Records supplied

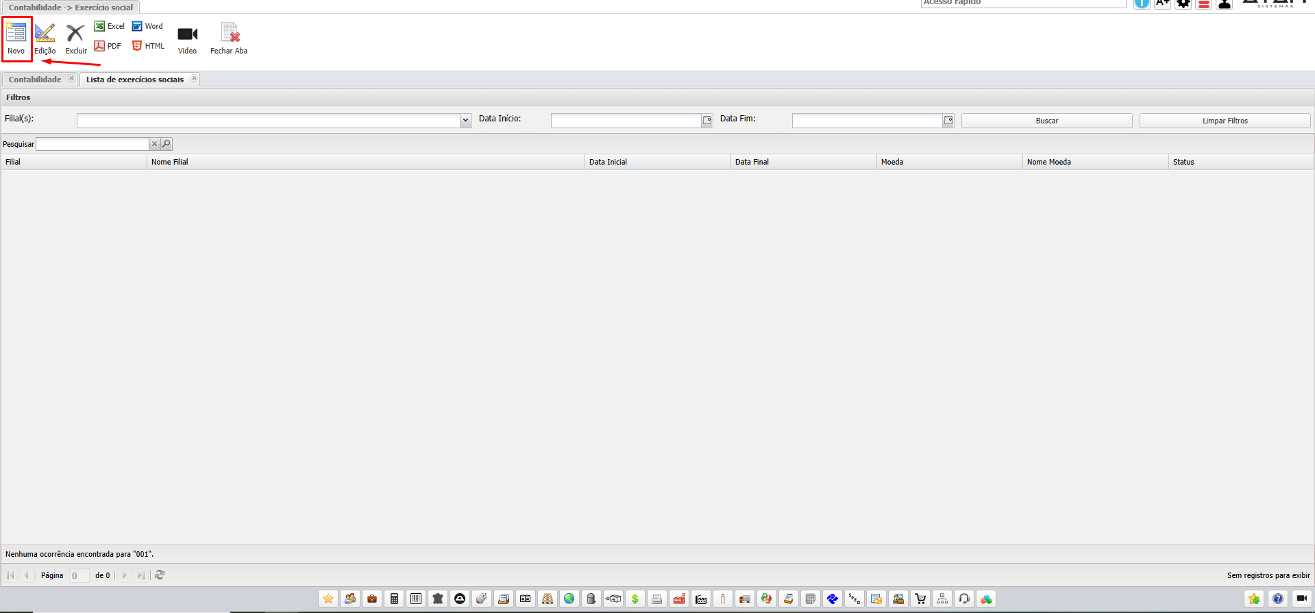Click the Limpar Filtros button
This screenshot has width=1315, height=613.
click(x=1225, y=121)
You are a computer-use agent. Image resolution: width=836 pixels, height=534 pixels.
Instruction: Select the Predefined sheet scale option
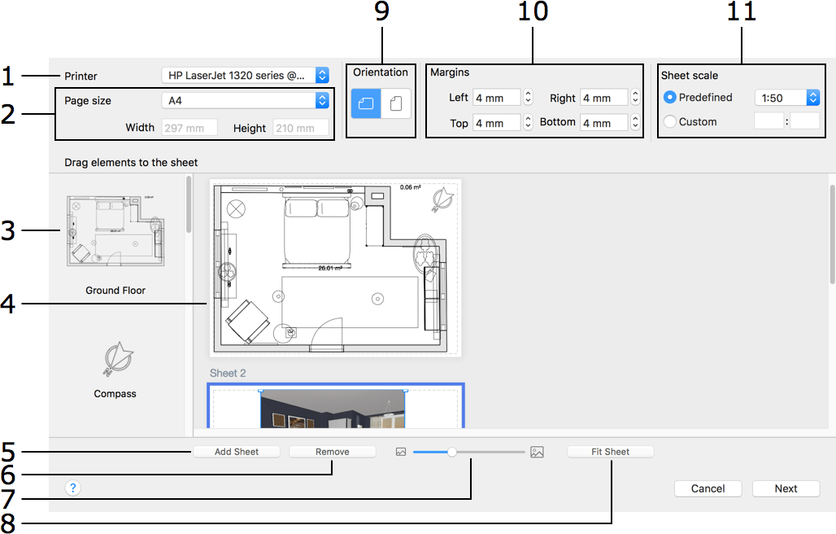coord(670,98)
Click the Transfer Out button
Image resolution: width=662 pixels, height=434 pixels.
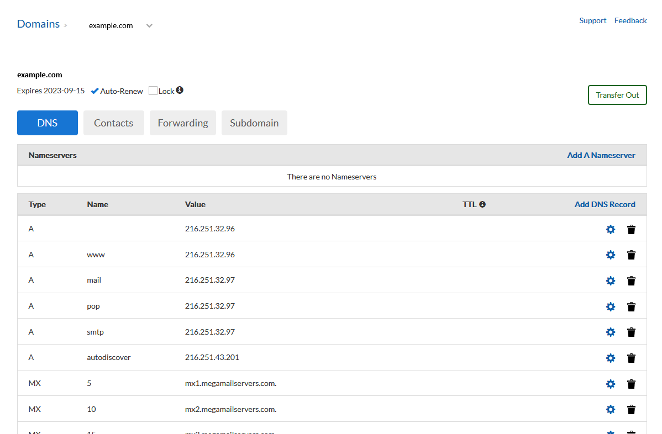click(x=617, y=94)
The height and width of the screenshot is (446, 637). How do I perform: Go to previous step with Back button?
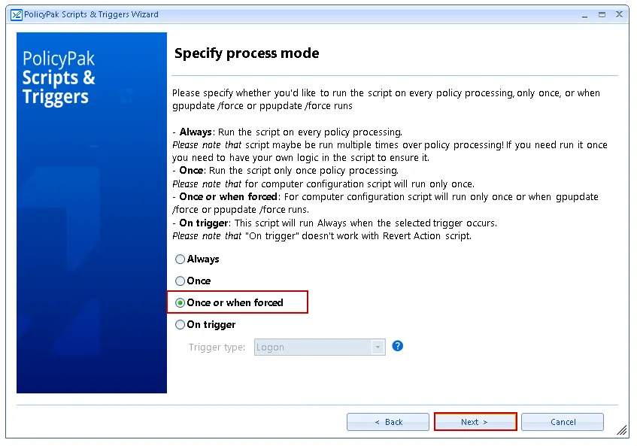click(x=388, y=422)
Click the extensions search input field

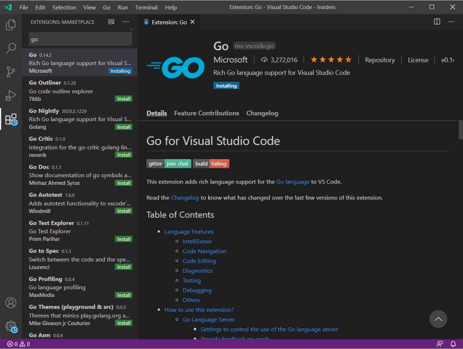pos(80,39)
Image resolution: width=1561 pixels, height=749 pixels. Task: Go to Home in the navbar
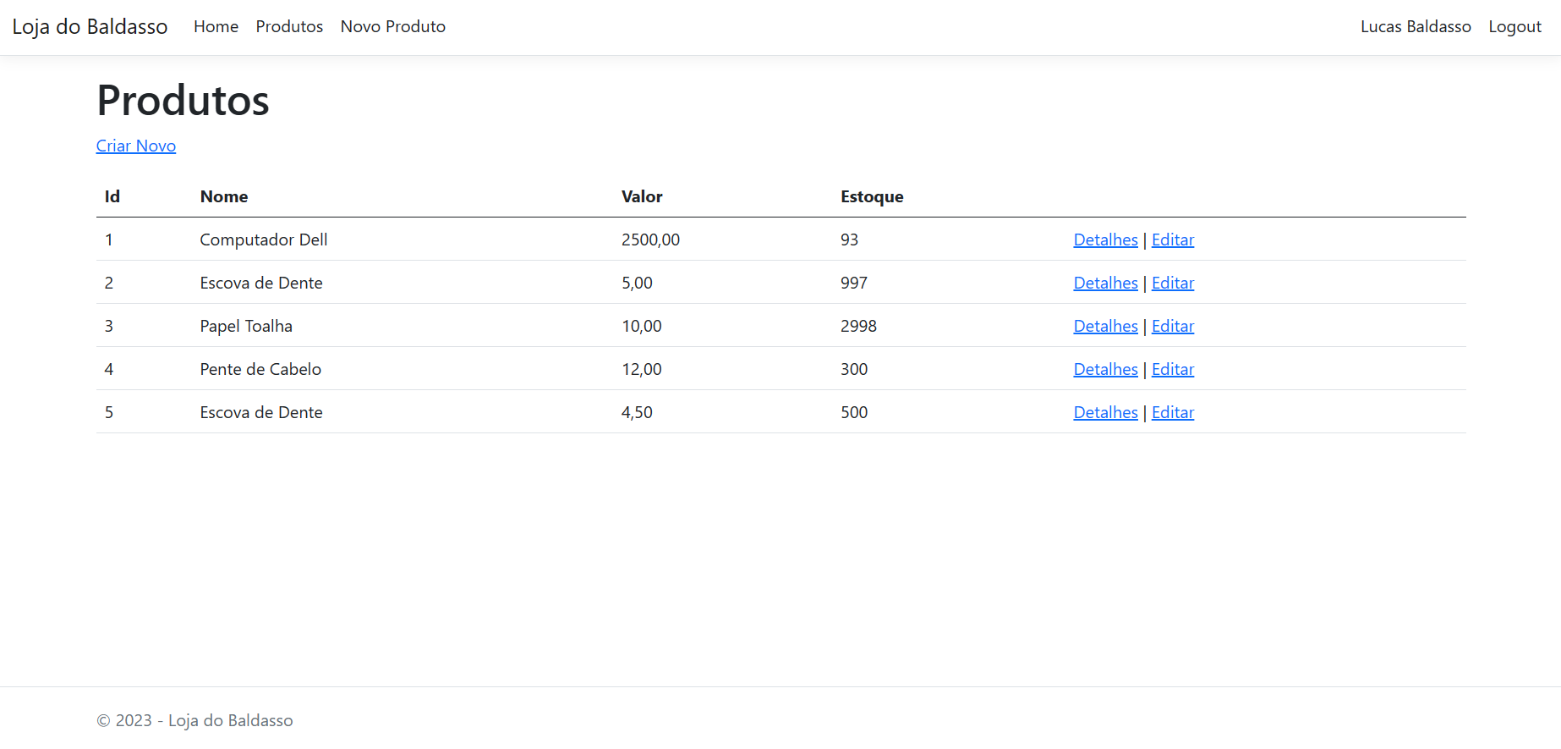[216, 27]
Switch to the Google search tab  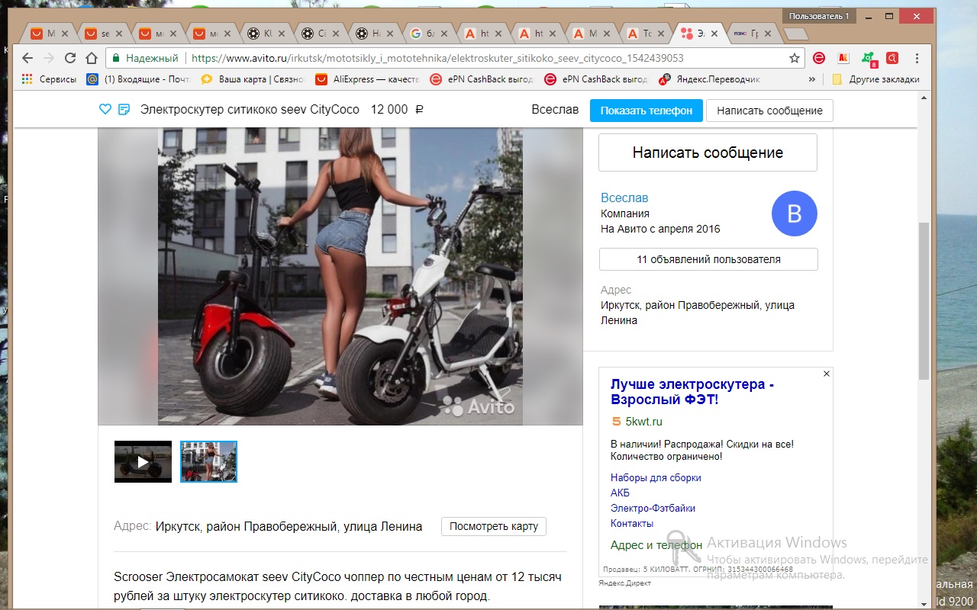click(425, 34)
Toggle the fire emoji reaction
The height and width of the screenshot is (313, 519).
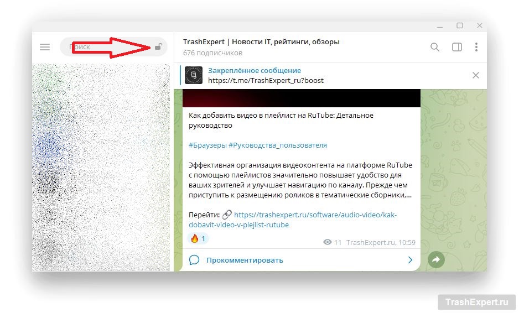(198, 239)
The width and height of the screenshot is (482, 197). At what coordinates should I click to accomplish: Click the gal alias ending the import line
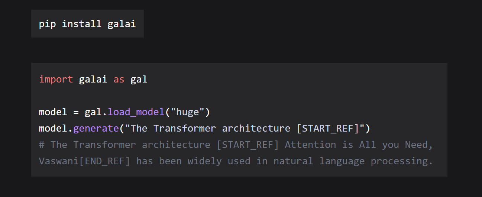[139, 80]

What to work on
From the line with "The height and width of the screenshot is (313, 519)." to the final line of the records, inclusive, set down the lines exactly and add nothing; leave every picture out.

Solution to the problem
The height and width of the screenshot is (313, 519).
(198, 239)
The width and height of the screenshot is (482, 197). At what coordinates should I click to accomplish: Click the gal alias ending the import line
[139, 80]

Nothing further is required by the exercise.